- Location of Walle
- Walle Walle
- Coordinates: 52°44′07″N 9°55′35″E﻿ / ﻿52.73528°N 9.92639°E
- Country: Germany
- State: Lower Saxony
- District: Celle
- Town: Winsen (Aller)
- Elevation: 56 m (184 ft)
- Time zone: UTC+01:00 (CET)
- • Summer (DST): UTC+02:00 (CEST)
- Postal codes: 29308
- Dialling codes: 05143

= Walle (Winsen) =

Walle (/de/) is a village and Ortschaft (municipal division) of the municipality of Winsen (Aller) in Celle district, Lower Saxony, on the Lüneburg Heath in Germany.

== Geography ==
Walle lies on a country road between Winsen (Aller) and Bergen on the southern perimeter of the Lüneburg Heath in Lower Saxony.
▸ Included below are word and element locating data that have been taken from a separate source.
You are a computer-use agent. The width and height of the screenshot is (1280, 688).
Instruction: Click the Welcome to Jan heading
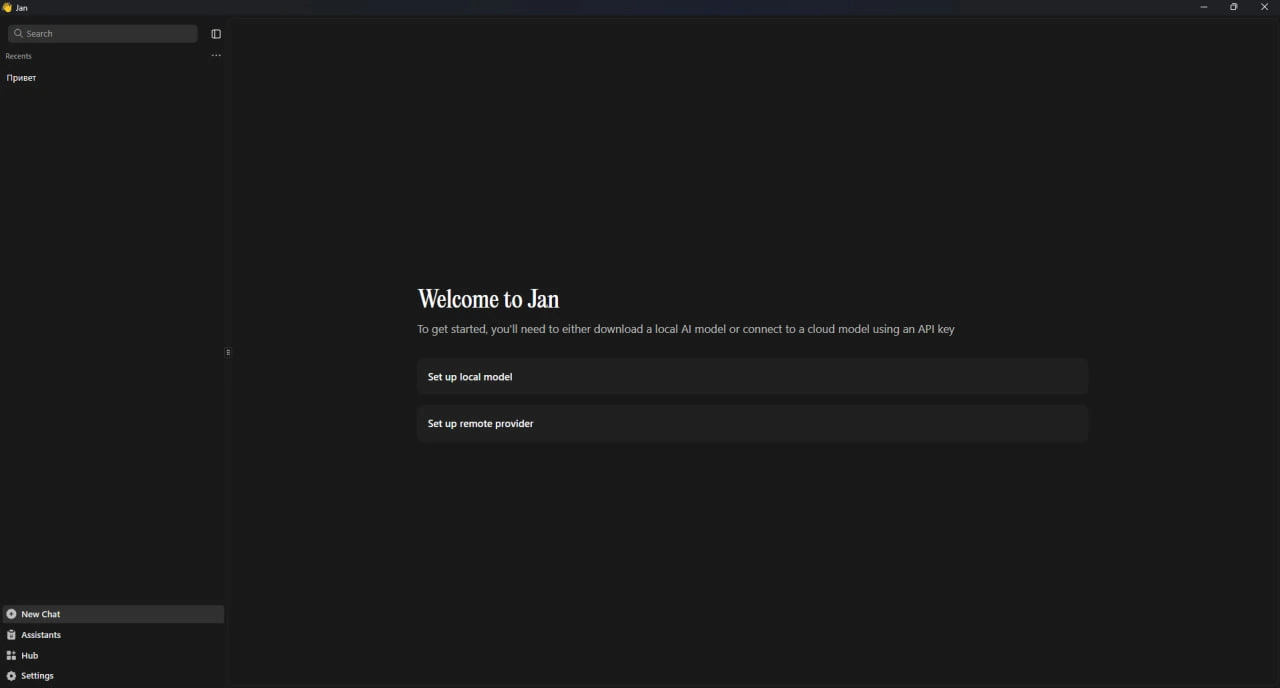click(488, 299)
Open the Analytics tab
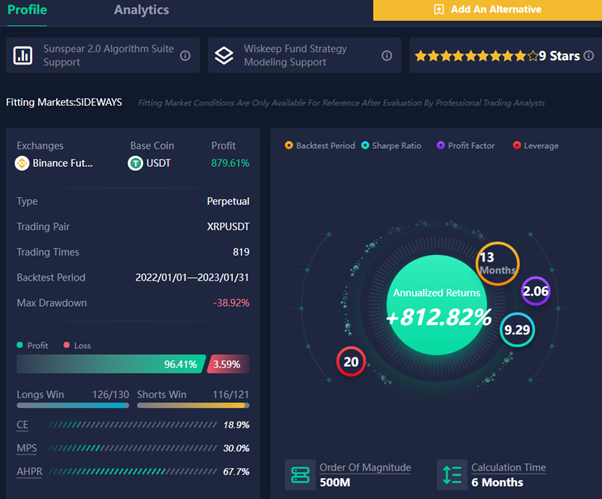 (141, 10)
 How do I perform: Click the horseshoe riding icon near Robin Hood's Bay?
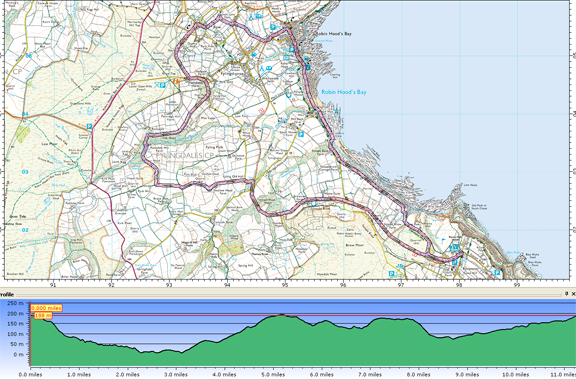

A forest lane gives it access to the B3 federal road between Celle and Bergen. The little village with under 1,000 inhabitants is situated on a small elevation about 60 m above Winsen (Aller).

== History ==
Walle is divided into an older part 'below' on the country road and a more recent settlement 'above'. It grew up around a brickworks that has since been closed and whose clay pit became the Achimsee lake which is now in private ownership. For that reason the village is also called Die Ziegelei ("The Brickworks"). The older part of the settlement, referred to locally as Das Dorf ("The Village"), consists of old farmhouses, a kindergarten and a sports club.

== Administration ==
Instead of political parties, Walle has a village council. The commitment of members of its various clubs and societies as well as all other villagers however enables the small community to continue to develop despite its shrinking public funding. The village council is chaired by Reiner Wilke (SPD).

== Recreation and points of interest ==
In addition there is a large shooting and sports club as well as a marching band with about 30 members. The Bruderbaum ("Brother's Tree") stands in the forest east of the village and is surrounded by many a heathland legend. There is also internationally renowned stud farm, the Amselhof.